Encouraging Startups is vital to Australia’s innovation system

People often comment, and I think it is true, that there is a significant cultural difference between the Australian attitude to Startups and that in the USA. Americans have less hang ups about failing in a Startup enterprise. They tend to recognise that there are an awful lot of lessons that come out of a failure. They get on with trying to win on the next Startup.

Startups are the greatest source of new wealth creation. Successful founders have become household names: Gates, Jobs, Zuckerburg, Brin and Page. In Australia, Forrest. Internet startups are particularly interesting in that it is possible to turn an idea into many billions of dollars in remarkably short time.

At the recent “Science Meets Superannuation” summit in Melbourne, there was some discussion of how to break down the Australian culture. We could facilitate more exchange between industry and academia; we can provide more skills to budding entrepreneurs. Some of the legal barriers we discussed briefly like Australia’s capital tax system that needs some attention if we are serious about really giving entrepreneurs a better go.These issues have been talked about for a long time. Not that much has happened really. And if the US Senate approves H.R. 3606: Reopening American Capital Markets to Emerging Growth Companies Act of 2011, then Australia is in danger of falling behind.
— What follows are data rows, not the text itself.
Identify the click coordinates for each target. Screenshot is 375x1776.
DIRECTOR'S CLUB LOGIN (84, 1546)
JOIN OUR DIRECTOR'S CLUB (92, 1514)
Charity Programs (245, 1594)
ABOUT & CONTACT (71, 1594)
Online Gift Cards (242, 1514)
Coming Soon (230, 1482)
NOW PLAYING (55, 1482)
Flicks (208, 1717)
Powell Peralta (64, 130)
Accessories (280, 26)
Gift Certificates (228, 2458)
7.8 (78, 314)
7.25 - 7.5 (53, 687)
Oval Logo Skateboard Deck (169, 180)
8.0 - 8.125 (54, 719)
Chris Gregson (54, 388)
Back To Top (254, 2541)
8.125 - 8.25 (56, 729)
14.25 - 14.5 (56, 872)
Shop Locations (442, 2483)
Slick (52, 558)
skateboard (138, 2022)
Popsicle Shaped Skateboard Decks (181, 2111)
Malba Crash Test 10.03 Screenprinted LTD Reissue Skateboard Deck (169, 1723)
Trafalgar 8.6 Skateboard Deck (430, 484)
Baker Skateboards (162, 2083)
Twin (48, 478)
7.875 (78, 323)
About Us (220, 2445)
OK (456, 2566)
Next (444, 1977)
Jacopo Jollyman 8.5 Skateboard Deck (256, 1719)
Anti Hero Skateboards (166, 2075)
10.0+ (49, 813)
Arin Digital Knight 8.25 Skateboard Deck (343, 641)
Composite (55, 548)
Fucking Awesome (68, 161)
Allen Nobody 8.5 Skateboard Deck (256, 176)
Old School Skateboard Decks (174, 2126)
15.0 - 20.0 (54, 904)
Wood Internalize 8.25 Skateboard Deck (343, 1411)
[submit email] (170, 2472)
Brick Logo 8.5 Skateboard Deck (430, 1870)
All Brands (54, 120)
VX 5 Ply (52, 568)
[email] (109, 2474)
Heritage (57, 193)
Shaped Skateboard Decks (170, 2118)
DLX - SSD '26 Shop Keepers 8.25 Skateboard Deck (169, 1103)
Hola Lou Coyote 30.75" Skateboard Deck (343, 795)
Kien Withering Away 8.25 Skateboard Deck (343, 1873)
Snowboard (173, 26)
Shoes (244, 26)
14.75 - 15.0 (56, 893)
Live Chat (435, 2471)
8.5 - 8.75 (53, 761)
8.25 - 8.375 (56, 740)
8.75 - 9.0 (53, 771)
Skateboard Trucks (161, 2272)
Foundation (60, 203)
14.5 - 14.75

As part of President Obama’s jobs package, he is asking the Senate to approve legislation that will take away a number of the barriers to American Startups. Currently Startups are forbidden to:

✗ Publicly discuss that they are raising money
✗ Raise money through crowdfunding
✗ Receive services like standard docs from incubators and online platforms
✗ Stay private if they have over 500 shareholders

Ther’s plenty of lobbying going on, and the legislation has passed the House and is with the Senate. It is likely to become law.

Crowdsourcing is already growing at a extraordinary rate. When young entrepreneurs can offer their ideas to investors over the internet and take more serious investment, we could see massive new flows of capital. Secretary of the Department of Innovation, Dr. Don Russell, pointed out at
“Science Meets Superannuation” that one third of the $1.3 trillion Australian pool of superannuation funds is held in self-managed accounts (Amercian readers: read “pension fund” for superannuation). There is likely to be plenty of appetite for risk amongst that large, well educated pool of investors. Many of them will have an excess of funds even for a long retirement.

There are tight rules on how Australians can invest their pension funds. But when H.R. 3606, they’ll no doubt be a boom in ways of crowdsourcing foreign funds into US markets. It’s already no different buying shares on NASDAQ to the ASX for most Aussies. And the high Australian dollar has made us a pretty wealthy place. The definition of Angel Investor is going to change when entrepreneurs can ask the world for support, rather than just Silicon Valley.

So we could see a flow of capital into USA. Would we also see a flight of ideas? Andrew Forrest’s fortune is geographically-bound, but those that are ideas-based are not. If it is easier to raise capital, easier to fail and then recover, and the environment is more exciting and encouraging for Startup entrepreneurs, would we see more young Australians setting themselves up in the States? Of course it happens to an extent now, but usually at an expansion phase of a company.

We have a free trade agreement with the United States. We need to look at level the playing field for entrepreneurs. We shouldn’t just look at slowly addressing existing barriers but make sure we address those issues emerging issues that the Obama Administration are already tackling.